Max se dio la vuelta y le hizo una pequeña reverencia galante.
—Buenos días, Celine.
Celine sonrió, con una expresión de promesa perezosa, y permitió que Max le besase la mano. Dejó que su mano descansara en la de Max y suspiró.
—Oh, Antillar. Sé que te divierte dejar inconsciente a mi prometido, pero eres mucho… más grande que él. No me parece justo.
—La vida no es justa —intervino una segunda voz femenina. Una segunda belleza, indistinguible de Celine excepto por el cabello trenzado que le caía sobre el otro hombro, se unió a ellos. Deslizó una mano sobre el hombro contrario de Max, y añadió—: Mi hermana es muy romántica.
—Lady Celeste —murmuró Max—. Solo intento enseñarle modales. Es por su propio bien.
Celeste lanzó a Max una mirada de reojo.
—Eres un bruto malvado —le espetó.
Max retiró el brazo mientras les dedicaba una reverencia galante a las dos nobles.
—Celeste —replicó—. Celine. Confío en que durmieseis bien la pasada noche. Casi no llegáis al desayuno.
Las dos bocas se curvaron en una sonrisita idéntica.
—Bestia —comentó Celine.
—Sinvergüenza —añadió su hermana.
—Señoras. —Max les dedicó otra reverencia y contempló cómo se alejaban, mientras seguía al lado de Tavi y Ehren.
—Me p… pones enfermo, Max —comentó Tavi.
Ehren miró a las gemelas de refilón, y después a Max con una expresión desconcertada.
—¿Ahí es donde te metiste toda la noche? —preguntó parpadeando de sorpresa—. ¿Con las dos?
—Comparten habitación. No habría resultado muy educado tener solo a una y dejar a la otra abandonada —respondió Max con voz piadosa—. Solo hice lo que habría hecho cualquier caballero.
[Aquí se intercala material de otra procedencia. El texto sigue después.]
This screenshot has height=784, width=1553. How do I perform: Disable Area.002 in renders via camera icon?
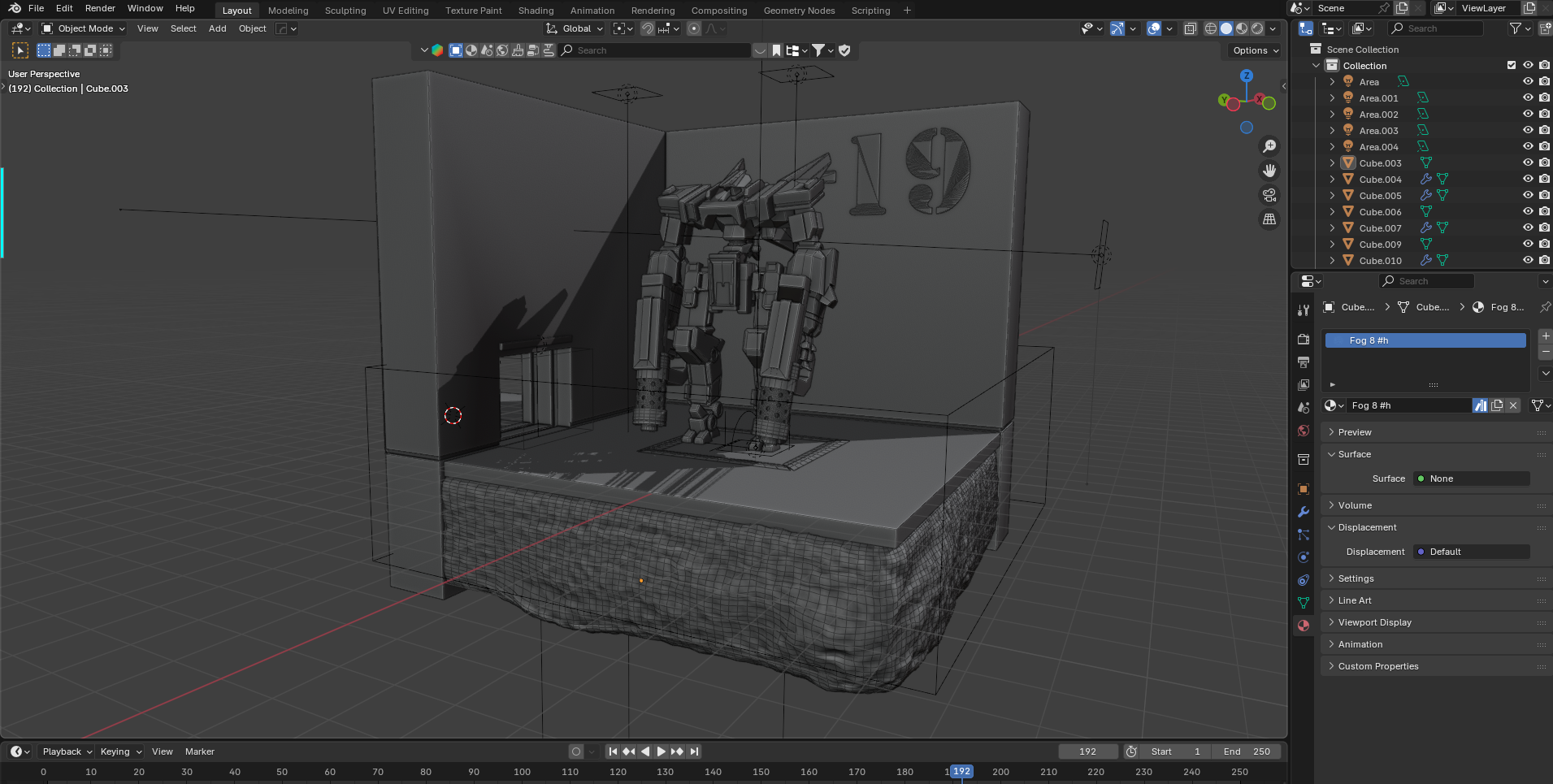click(x=1544, y=115)
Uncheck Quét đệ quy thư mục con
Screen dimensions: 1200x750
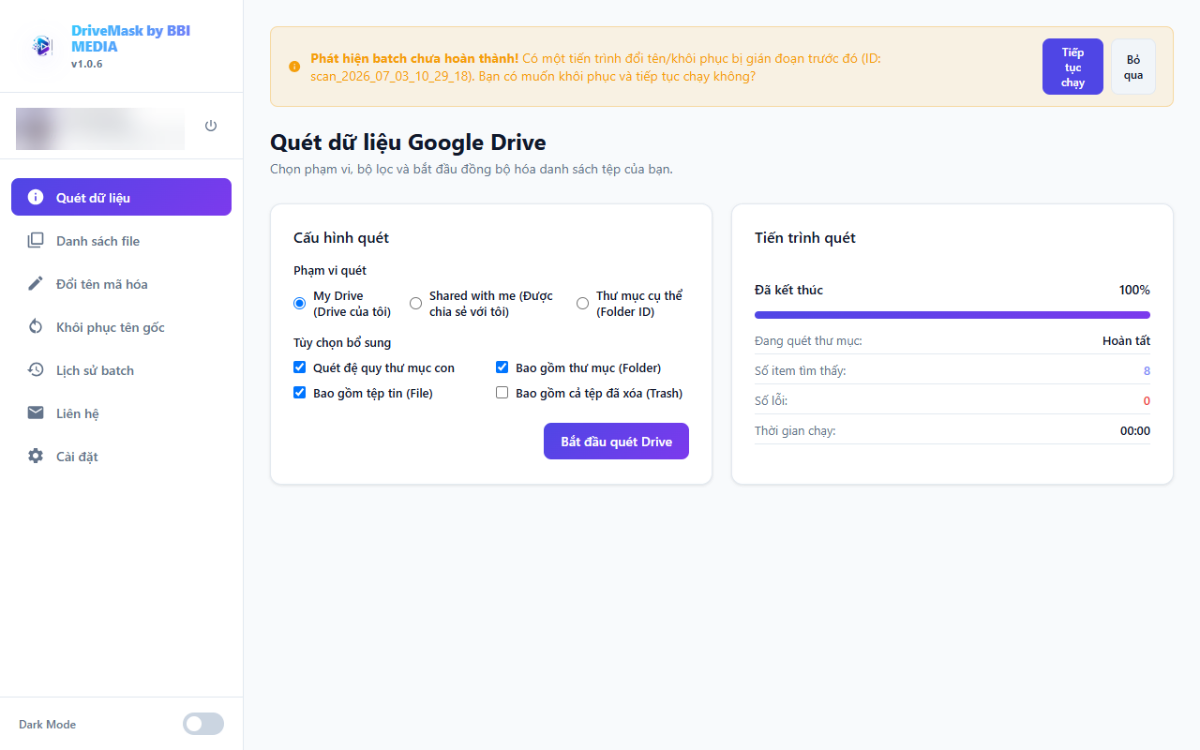[x=299, y=367]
Tavi miró hacia atrás y sus ojos se vieron atraídos por el balanceo lento de las caderas de las muchachas mientras se alejaban.
—Enfermo, Max. Me pones enfermo.
Max rio.
—De nada.
Los tres entraron en el comedor a tiempo para conseguir los restos de la comida preparada en las cocinas aquella misma mañana, pero cuando encontraron sitio en una de las mesas redondas, se acercaron unos pasos a la carrera. Una chica que no era mucho mayor que Tavi, baja, fornida y sencilla, se detuvo delante de su mesa, mientras un repiqueteo de cuentas verdes y azules brillaban bajo un rayo de luz solar sobre la tela gris. Su cabello fino y castaño claro formaba una corona alrededor de su cabeza con los finos mechones que se le habían escapado de la trenza.
—No hay tiempo —jadeó—. Engullid eso y venid conmigo.
Tavi se quedó mirando su plato, que ya iba cargado de lonchas de jamón y rebanadas de pan recién horneado, y le frunció el ceño a la muchacha.
—No te vas a creer todo lo que he tenido que pasar para conseguir esto, Gaelle —le explicó—. Yo de aquí no me muevo hasta que no esté vacío.
Gaelle Patronus Sabinus miró furtivamente a su alrededor y se inclinó sobre la mesa para murmurar:
—El maestro Killian dice que nuestro examen final de combate va a empezar de inmediato.
—¿Ahora? —tartamudeó Ehren.
Max lanzó una mirada intensa hacia su plato también rebosante y preguntó:
—¿Antes de desayunar?
Tavi suspiró y echó hacia atrás la silla.
—Malditos cuervos y carroña sangrienta. —Se puso en pie, estremeciéndose con los latidos de brazos y piernas—. De acuerdo todo el mundo. Allá vamos.